How Much Is Enough?

20180829_104856           When I was a young wife in the fifties, my father helped us buy a house in the small town where I had grown up. Just outside my kitchen door was a garbage pail sunk into the ground. I would step on the lid, dump in my orange peels, potato peelings, stale food, etc. and once a week a man would come by with a big truck, pull out the bucket, empty it into his truck, and along with all the other garbage he had collected, take it to feed his pigs.

His piggery was deep in a wooded area and the smell bothered no one because it was quite isolated. I expect that today his pig farm would have been deemed unsanitary and done away with. Then it fitted in with a more appropriate attitude of the time of waste not want not. It made a good thrifty use for what otherwise would go to waste. In those days there was a more sensible attitude toward what we have and what we need, or so it seems to me. The Covid 19 crisis seems to have exacerbated a prevailing need to have more and more.

Not long ago people were treating toilet paper as if it were about to vanish from the earth. One person even spotted a woman loading her SUV with an entire tray of rolls from a Walmart. Other items vanished from shelves as people reacted out of fear of lack. How much I need is one amount. That need springs from a logical, rational approach to having. How much I want may stem from a fear of loss, a desire to own more than I already have, plain greed, or envy driven by a competitive nature.

Need and want are such different conditions. Operating from an awareness of need is different than operating from a feeling of want.   I once read a story told by someone waiting in an airport who overheard a mother and daughter saying goodbye to one another. As they embraced, she overheard one say to the other, “I wish you enough.” The other replied with the same words. At first it seemed a curious thing to say for a farewell. As I reflected, I realized that to have enough is actually an absolutely perfect condition in which to be.

When I have enough, I have the space to put it. When I have more than enough, whether food needing refrigeration or clothing to find room for in our shared closet, I have to become creative about fitting whatever it is in. I may end up shoving things to the back of the refrigerator and losing sight of them, or into the back of the closet and doing the same. Then what I have lost sight of may become either moldy or essentially useless. It is said that much food goes to waste in this country, and no doubt leftovers may be a large part of that food.
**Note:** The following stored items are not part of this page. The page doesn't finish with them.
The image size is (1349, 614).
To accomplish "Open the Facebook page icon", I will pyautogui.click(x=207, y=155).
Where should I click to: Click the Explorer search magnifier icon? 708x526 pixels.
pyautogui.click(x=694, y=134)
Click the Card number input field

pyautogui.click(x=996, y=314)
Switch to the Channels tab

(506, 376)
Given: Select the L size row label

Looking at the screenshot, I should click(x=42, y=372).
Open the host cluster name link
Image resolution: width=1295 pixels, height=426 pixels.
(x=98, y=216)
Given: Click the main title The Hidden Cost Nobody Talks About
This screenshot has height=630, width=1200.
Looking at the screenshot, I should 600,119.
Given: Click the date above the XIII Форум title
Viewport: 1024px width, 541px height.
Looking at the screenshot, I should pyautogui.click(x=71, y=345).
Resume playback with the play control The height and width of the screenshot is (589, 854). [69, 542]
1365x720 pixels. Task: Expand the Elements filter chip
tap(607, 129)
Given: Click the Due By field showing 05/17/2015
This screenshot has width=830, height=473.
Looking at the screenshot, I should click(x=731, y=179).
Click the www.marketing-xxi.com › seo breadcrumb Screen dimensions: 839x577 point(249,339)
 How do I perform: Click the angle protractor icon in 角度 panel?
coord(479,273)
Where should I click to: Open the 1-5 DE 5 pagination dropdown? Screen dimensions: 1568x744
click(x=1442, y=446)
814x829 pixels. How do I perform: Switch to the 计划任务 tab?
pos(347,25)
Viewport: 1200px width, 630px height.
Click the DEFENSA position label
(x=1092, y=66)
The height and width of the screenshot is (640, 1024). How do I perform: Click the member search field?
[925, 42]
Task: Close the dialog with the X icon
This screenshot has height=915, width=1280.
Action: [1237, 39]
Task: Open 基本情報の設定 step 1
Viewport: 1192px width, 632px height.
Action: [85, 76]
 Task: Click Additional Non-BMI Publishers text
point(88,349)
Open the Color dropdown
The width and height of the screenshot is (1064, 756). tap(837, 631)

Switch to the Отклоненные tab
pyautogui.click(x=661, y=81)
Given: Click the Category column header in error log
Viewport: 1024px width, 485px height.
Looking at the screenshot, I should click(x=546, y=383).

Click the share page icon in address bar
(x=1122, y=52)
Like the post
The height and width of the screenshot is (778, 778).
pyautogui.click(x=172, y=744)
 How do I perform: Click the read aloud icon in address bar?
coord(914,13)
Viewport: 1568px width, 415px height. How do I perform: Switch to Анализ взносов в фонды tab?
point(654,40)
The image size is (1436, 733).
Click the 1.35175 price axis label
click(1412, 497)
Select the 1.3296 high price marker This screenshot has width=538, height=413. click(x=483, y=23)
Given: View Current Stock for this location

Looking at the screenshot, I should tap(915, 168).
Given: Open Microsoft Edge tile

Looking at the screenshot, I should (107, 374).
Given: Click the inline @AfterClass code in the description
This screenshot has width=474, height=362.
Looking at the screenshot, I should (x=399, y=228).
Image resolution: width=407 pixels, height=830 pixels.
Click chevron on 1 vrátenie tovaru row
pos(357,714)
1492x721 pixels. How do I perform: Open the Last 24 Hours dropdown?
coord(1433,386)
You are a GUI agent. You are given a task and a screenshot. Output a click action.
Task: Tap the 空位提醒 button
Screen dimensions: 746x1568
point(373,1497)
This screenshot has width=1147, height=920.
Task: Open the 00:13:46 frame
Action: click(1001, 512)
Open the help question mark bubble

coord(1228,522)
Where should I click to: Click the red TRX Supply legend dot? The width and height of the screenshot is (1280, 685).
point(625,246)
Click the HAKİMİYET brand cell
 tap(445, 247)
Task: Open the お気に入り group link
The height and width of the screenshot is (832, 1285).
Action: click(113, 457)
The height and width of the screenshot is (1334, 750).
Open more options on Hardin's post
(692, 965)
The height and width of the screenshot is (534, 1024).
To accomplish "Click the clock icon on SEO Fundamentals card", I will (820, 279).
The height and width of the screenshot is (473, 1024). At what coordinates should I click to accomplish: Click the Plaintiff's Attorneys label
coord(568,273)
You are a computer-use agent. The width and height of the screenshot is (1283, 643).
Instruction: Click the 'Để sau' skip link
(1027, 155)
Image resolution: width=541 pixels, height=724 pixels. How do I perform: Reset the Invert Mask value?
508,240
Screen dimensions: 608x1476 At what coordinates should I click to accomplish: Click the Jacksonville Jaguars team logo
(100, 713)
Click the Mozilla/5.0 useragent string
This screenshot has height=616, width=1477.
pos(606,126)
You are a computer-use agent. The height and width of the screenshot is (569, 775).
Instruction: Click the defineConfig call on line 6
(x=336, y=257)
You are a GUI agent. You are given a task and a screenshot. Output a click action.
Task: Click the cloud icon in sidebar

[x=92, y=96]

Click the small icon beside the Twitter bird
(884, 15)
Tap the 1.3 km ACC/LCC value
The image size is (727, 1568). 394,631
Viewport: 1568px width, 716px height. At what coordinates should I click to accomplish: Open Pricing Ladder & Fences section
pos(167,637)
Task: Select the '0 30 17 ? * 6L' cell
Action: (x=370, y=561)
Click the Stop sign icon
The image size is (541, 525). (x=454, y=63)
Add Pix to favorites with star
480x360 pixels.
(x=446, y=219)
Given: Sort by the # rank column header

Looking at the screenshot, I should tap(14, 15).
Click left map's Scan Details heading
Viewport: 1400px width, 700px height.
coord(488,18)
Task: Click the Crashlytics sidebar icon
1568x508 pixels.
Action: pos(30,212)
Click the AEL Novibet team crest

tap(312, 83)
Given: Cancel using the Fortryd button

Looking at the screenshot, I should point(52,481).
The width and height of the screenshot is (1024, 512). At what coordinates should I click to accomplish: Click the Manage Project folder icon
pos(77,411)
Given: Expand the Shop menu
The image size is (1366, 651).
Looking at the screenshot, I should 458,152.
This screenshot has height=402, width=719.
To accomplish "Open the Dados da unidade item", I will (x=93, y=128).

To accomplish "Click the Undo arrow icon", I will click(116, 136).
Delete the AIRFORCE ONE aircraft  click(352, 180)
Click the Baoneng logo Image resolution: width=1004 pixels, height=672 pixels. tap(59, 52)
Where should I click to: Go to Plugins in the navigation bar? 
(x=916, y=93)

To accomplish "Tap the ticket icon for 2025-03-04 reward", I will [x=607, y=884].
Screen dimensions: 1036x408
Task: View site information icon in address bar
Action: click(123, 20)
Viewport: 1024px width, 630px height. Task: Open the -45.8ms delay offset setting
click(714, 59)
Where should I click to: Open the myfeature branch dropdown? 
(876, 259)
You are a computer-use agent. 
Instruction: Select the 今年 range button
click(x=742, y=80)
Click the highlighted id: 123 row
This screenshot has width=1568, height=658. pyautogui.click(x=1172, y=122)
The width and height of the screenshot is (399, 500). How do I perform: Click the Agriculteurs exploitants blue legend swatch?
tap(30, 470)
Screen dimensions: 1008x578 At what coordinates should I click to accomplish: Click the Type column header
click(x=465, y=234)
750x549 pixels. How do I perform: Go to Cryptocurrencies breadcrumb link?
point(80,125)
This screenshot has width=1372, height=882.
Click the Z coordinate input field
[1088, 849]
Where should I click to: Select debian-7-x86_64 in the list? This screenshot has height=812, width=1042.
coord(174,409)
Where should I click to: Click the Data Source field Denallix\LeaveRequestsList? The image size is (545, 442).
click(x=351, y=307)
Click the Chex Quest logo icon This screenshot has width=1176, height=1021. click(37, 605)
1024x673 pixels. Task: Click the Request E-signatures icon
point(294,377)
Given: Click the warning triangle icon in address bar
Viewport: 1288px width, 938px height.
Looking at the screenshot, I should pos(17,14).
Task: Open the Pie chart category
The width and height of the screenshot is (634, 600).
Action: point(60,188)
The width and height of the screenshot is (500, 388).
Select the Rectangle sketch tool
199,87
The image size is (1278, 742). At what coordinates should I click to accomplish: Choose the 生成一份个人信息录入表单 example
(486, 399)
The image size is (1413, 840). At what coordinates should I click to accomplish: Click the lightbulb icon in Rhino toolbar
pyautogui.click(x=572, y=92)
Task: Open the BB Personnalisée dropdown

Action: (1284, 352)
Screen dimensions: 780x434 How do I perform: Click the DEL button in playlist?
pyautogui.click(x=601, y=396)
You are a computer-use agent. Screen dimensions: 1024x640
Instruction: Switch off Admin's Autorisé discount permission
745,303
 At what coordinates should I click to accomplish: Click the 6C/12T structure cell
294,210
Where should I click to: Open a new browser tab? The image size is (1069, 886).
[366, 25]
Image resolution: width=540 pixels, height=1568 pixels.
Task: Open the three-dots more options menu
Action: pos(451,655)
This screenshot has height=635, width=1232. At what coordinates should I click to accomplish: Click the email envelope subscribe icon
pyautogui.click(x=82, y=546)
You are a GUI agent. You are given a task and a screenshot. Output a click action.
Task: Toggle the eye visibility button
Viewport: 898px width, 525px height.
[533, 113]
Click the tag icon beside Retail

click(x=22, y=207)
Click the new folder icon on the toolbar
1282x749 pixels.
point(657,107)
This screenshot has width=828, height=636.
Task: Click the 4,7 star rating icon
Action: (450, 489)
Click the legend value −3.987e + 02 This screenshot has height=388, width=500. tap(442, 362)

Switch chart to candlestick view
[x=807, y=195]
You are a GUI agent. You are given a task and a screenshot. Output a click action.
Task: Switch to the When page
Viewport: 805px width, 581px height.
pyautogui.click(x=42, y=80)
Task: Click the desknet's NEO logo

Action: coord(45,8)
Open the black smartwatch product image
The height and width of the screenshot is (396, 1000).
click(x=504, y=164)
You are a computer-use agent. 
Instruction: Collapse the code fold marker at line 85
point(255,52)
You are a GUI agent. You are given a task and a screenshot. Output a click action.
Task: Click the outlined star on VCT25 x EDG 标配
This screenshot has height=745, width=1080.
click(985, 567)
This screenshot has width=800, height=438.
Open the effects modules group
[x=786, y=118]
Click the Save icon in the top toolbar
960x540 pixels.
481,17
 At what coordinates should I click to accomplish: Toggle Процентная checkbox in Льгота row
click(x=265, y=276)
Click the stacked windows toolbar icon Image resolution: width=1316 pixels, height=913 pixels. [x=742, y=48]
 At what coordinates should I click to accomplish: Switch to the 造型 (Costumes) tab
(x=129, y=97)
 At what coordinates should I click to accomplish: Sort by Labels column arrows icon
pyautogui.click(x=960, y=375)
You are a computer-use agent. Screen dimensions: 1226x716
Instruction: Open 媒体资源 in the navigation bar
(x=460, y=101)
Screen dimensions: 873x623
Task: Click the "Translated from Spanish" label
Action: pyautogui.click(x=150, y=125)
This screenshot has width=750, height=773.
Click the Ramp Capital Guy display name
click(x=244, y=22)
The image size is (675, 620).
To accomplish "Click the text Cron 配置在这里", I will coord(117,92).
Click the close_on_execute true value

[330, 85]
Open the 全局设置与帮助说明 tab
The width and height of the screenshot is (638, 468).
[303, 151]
Raised in a New England family by a thrifty German mother, I try to be very mindful not only about my leftovers but also my wardrobe. My beloved, however was raised by a mother who enjoyed abundance and showered it on her family. Sometimes we experience minor conflict around our divergent opinions. As the days go by, my refrigerator goes from full to empty and back again. Our closet, too has its moments. What matters to me is that we work out what constitutes enough for each of us, and that we make peace with our different opinions.

 

Comments? Questions? Suggestions? Write me at tashahal@gmail.com

Smelling the Roses, by Tasha Halpert

Smelling the Roses

imageRoses in VAseWhen I was growing up my life was oriented around the calendar and the seasons. Living in the country I experienced the different times of the year vividly. Each time of year had its treats and its special occasions. That which was associated with them was not present at other times of the year. I am still very much in the habit of this kind of thinking. Most of all what I especially notice is the flowers that grow only at certain times of the year.

Driving along our country roads I am bewitched and blessed by the scent of the small white wild roses blooming along their edges. Essentially weeds, they are invasive in the extreme as I found out when once upon a time I planted some by the fence of our pool. It was something of a struggle to decide whether the lovely smell that lasted a couple of weeks was really worth the impressive work of trying to contain the thorny vines the rest of the time.

The tiny white petaled roses that grow wild everywhere they are left to grow are considered a nuisance and can be quite invasive. They are not welcome except where other vines grow wild. I am so glad when the season of their blossoming arrives. When I am outside I have my nose on the alert for their beautiful scent. There are a few growing near my porch. Every time I am there I am treated to their heady scent.

I also appreciate the profusion of daylilies that follow on their heels. The daisies that decorate the side of the highway are another welcome sight. There is something wonderful to me about the way different flowers arrive at different times, each bringing the gift of its color and scent to the eye and nose. Were they all to bloom at once they would lose their specialness and while they would still be lovely, they would not have the quality of unique appearance that enhances their presence.

Still, the roses are my favorite. The fact that the their season is so brief makes these tiny wonders extra special to me. Such brevity is growing rare in my life. Many foods I enjoy that used to be seasonal are now available all year round. Yet I wait to savor them in season. Local corn on the cob tastes finer than any other kind. No matter how good the peaches or plums from elsewhere might taste in the winter, I don’t buy them. I look forward to the local ones from the farm stand.

Growing up I enjoyed the different pleasures and treats that came during the year. I looked forward to certain occasions: the circus was one, another were the church fairs that I went to with my grandmother. When something nice is found rarely or seldom it becomes more special. When everything is within reach or readily available specialness diminishes. I don’t mind waiting for the Concord grapes of August. Perhaps like birthdays that come once a year, they taste better for the anticipation.